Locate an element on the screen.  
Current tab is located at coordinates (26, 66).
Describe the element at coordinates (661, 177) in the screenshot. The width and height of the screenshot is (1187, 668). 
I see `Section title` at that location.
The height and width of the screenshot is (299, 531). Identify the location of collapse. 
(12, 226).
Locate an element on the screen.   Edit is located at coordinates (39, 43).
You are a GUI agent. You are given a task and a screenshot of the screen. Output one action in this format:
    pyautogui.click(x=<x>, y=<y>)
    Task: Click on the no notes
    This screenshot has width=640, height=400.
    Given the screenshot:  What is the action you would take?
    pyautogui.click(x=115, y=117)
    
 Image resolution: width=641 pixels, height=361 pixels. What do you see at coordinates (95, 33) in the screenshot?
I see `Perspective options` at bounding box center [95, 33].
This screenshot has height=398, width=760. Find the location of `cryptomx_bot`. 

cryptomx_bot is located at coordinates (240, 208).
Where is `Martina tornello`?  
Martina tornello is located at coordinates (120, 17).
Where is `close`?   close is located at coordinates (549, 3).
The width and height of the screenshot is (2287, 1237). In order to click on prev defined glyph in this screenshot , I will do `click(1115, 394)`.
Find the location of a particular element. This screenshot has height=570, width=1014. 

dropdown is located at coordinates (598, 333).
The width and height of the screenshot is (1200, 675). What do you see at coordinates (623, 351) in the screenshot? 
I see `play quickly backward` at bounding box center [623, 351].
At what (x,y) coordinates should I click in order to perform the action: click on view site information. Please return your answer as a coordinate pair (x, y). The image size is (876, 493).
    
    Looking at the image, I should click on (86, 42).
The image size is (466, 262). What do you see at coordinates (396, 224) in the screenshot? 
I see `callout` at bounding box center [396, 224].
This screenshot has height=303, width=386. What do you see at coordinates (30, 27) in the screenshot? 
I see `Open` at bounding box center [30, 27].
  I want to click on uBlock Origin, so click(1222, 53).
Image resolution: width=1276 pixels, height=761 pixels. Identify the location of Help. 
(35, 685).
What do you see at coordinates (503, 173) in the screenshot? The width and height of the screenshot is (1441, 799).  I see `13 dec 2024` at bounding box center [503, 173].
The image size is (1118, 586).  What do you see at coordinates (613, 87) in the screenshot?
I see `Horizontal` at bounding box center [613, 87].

^^^^^^^^^^^^^^^^

--- Set problem ---
Convert every nonblank line of the material above into a JSON list of strings, one string per line.

--- Response for this exercise ---
[
  "Locate an element on the screen.  ",
  "Current tab is located at coordinates (26, 66).",
  "Describe the element at coordinates (661, 177) in the screenshot. The width and height of the screenshot is (1187, 668). ",
  "I see `Section title` at that location.",
  "The height and width of the screenshot is (299, 531). Identify the location of collapse. ",
  "(12, 226).",
  "Locate an element on the screen.   Edit is located at coordinates (39, 43).",
  "You are a GUI agent. You are given a task and a screenshot of the screen. Output one action in this format:",
  "    pyautogui.click(x=<x>, y=<y>)",
  "    Task: Click on the no notes",
  "    This screenshot has width=640, height=400.",
  "    Given the screenshot:  What is the action you would take?",
  "    pyautogui.click(x=115, y=117)",
  " Image resolution: width=641 pixels, height=361 pixels. What do you see at coordinates (95, 33) in the screenshot?",
  "I see `Perspective options` at bounding box center [95, 33].",
  "This screenshot has height=398, width=760. Find the location of `cryptomx_bot`. ",
  "cryptomx_bot is located at coordinates (240, 208).",
  "Where is `Martina tornello`?  ",
  "Martina tornello is located at coordinates (120, 17).",
  "Where is `close`?   close is located at coordinates (549, 3).",
  "The width and height of the screenshot is (2287, 1237). In order to click on prev defined glyph in this screenshot , I will do `click(1115, 394)`.",
  "Find the location of a particular element. This screenshot has height=570, width=1014. ",
  "dropdown is located at coordinates (598, 333).",
  "The width and height of the screenshot is (1200, 675). What do you see at coordinates (623, 351) in the screenshot? ",
  "I see `play quickly backward` at bounding box center [623, 351].",
  "At what (x,y) coordinates should I click in order to perform the action: click on view site information. Please return your answer as a coordinate pair (x, y). The image size is (876, 493).",
  "    Looking at the image, I should click on (86, 42).",
  "The image size is (466, 262). What do you see at coordinates (396, 224) in the screenshot? ",
  "I see `callout` at bounding box center [396, 224].",
  "This screenshot has height=303, width=386. What do you see at coordinates (30, 27) in the screenshot? ",
  "I see `Open` at bounding box center [30, 27].",
  "  I want to click on uBlock Origin, so click(1222, 53).",
  "Image resolution: width=1276 pixels, height=761 pixels. Identify the location of Help. ",
  "(35, 685).",
  "What do you see at coordinates (503, 173) in the screenshot? The width and height of the screenshot is (1441, 799).  I see `13 dec 2024` at bounding box center [503, 173].",
  "The image size is (1118, 586).  What do you see at coordinates (613, 87) in the screenshot?",
  "I see `Horizontal` at bounding box center [613, 87]."
]